I'm will never claim that I know everything, I’ve certainly made mistakes in the past, especially when I was much younger. But I learned from that. I started questioning and investigating things more thoroughly and checking everything from multiple sides, asking others – especially some seasoned and knowledgeable people that were open for discussion – how they looked at things. I’m always open to looking at reports and research that contradict my view, that’s the only way we as a society can move forward.
Over the years, I also developed the annoying habit to notice things that others don’t see, don’t want to see. E.g. during a tour in the new building of a packaging prepress house I noticed that the D50 light booth was very close to a huge, South oriented window, probably influencing color perception. During an after-hours tour in another packaging prepress house I once noticed that their monitors weren’t calibrated correctly: I was standing in the back of the – at that time desolate – room, with the same image on a few dozen monitors: they all looked different.
And one of those annoying things I noticed, is the fact that consumers really aren’t looking at color the way we do, they only register color in very general terms, certainly not small differences. Take the pictures of the two packages in this article: https://www.insights4print.ceo/2017/08/uncertainty-principle-visual-color-evaluations/ And look at the conversation I had with my girlfriend, especially how long it took before she noticed the – for us rather obvious – color difference. Which lead me to ‘the uncertainty principle of visual color evaluation’: you can’t be objective about color (and color differences) if you know that you are judging color. Think about that (preferably with a glass of wine or beer, it’s weekend after all ?? )
By Chris Lynn on Apr 30, 2019
Thanks to Heidi and the commentators for a stimulating and educational thread.

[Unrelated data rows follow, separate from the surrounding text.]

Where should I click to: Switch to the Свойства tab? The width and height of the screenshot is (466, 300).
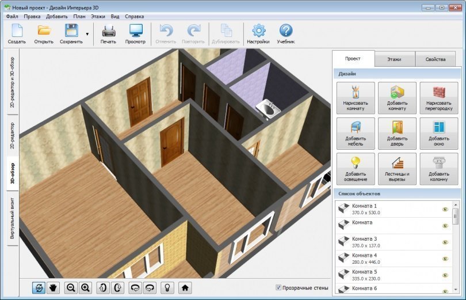[x=435, y=59]
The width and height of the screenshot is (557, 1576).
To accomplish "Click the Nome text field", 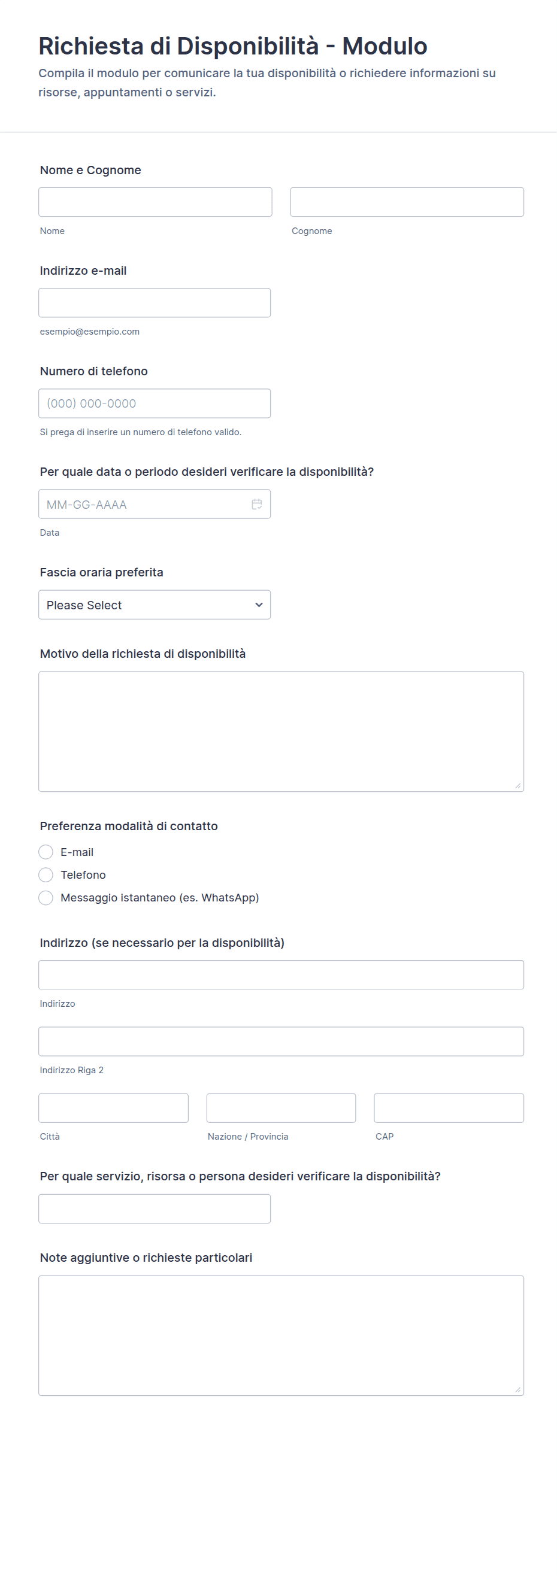I will pos(155,202).
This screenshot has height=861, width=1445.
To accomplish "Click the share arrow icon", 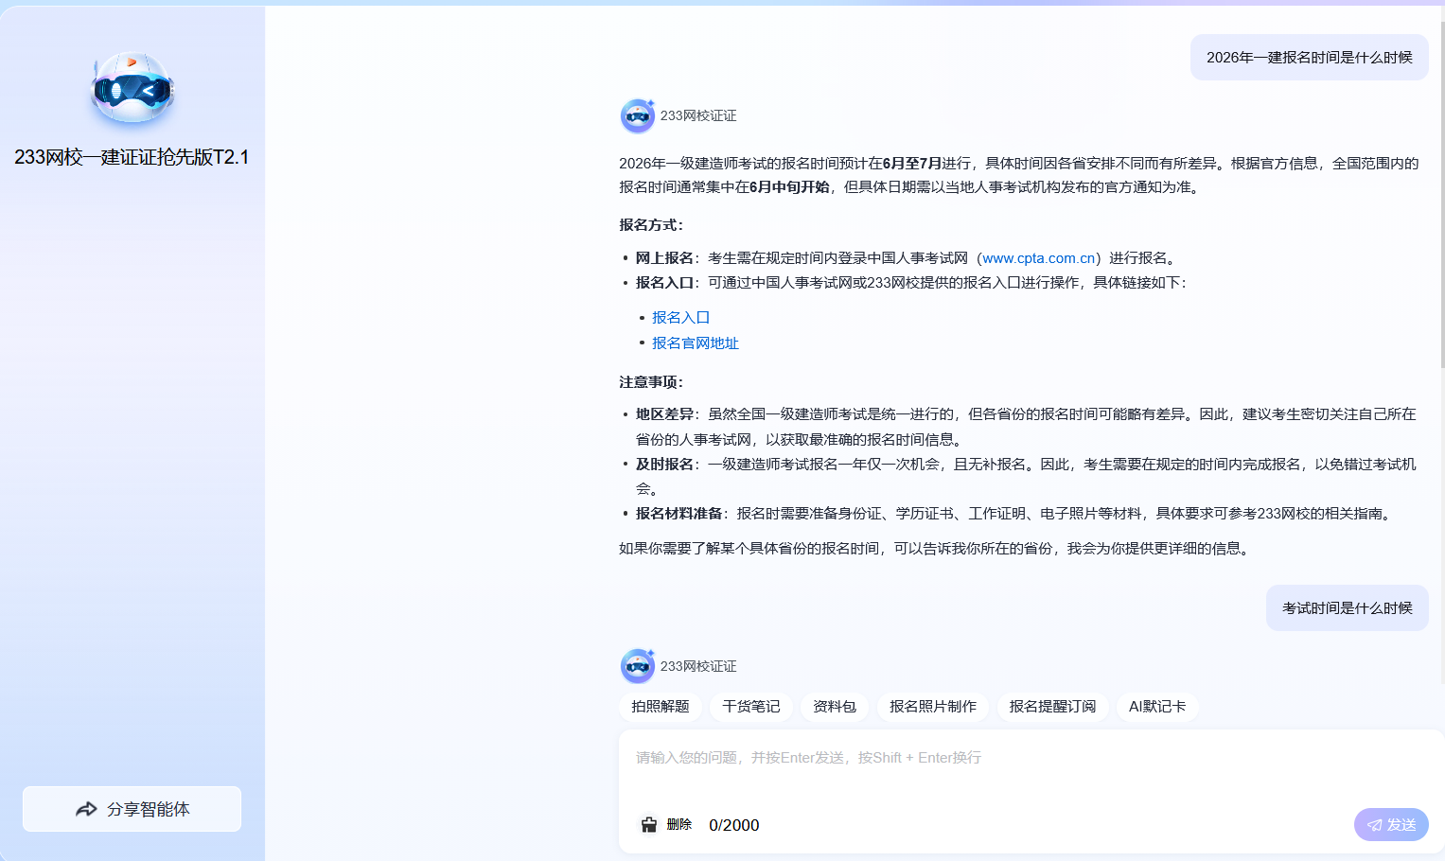I will click(86, 809).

Gordon's point that "makers of counterfeit products spend the money to get the brand colours correct on their bogus products" reminds me of a recent experience. A very large consumer goods manufacturer suffered from Chinese knock-off products that had the brand's (monochrome) logo printed on the fake product with HIGHER print quality than the genuine branded article. The difference related to resolution and density, not color. When senior management realized this, they authorized the six-figure purchase of a custom inkjet printer to fix the disparity.
By Eddy Hagen on Jan 15, 2023
It's an old thread, but here is new information, from Quad's Package Insight division.
That division helps companies understand how people shop, how they react to packaging. They have a setup which resembles a real shop and use eye-tracking to register how long, how frequently a person looks at a package. Which results in statistics like 'Total Fixation Duration' and heatmaps.
Guess how long a shopper looks at a package: on average less than a second... The top package(s) in their tests got around 2 seconds, half however less than a second.
One of their tests is with soda cans. The total fixation duration for Coca-Cola? One-tenth of a second... And even with that short duration, it was the second most sold product in the test, after dr. Pepper.
(https://packageinsight.com/canned-soda/ - the full graph that includes Coke is in the download)
That very short timeframe makes that it's a different part of our brain that processes that information compared to a press check. This relates to 'Dual Process Theory' from behavioral economics, also known as System 1 (the fast but inaccurate part) and System 2 (the slow but accurate part). This concept is explained in the highly recommended book 'Thinking, Fast and Slow' by Nobel price winner Daniel Kahneman.
More: https://www.insights4print.ceo/2023/01/how-our-brain-perceives-evaluates-color-system-1-vs-system-2-dual-process-theory/
By Heidi Tolliver-Walker on Jan 16, 2023
Thanks, Eddy! This sounds like a follow-up post to me. Thank you for sharing!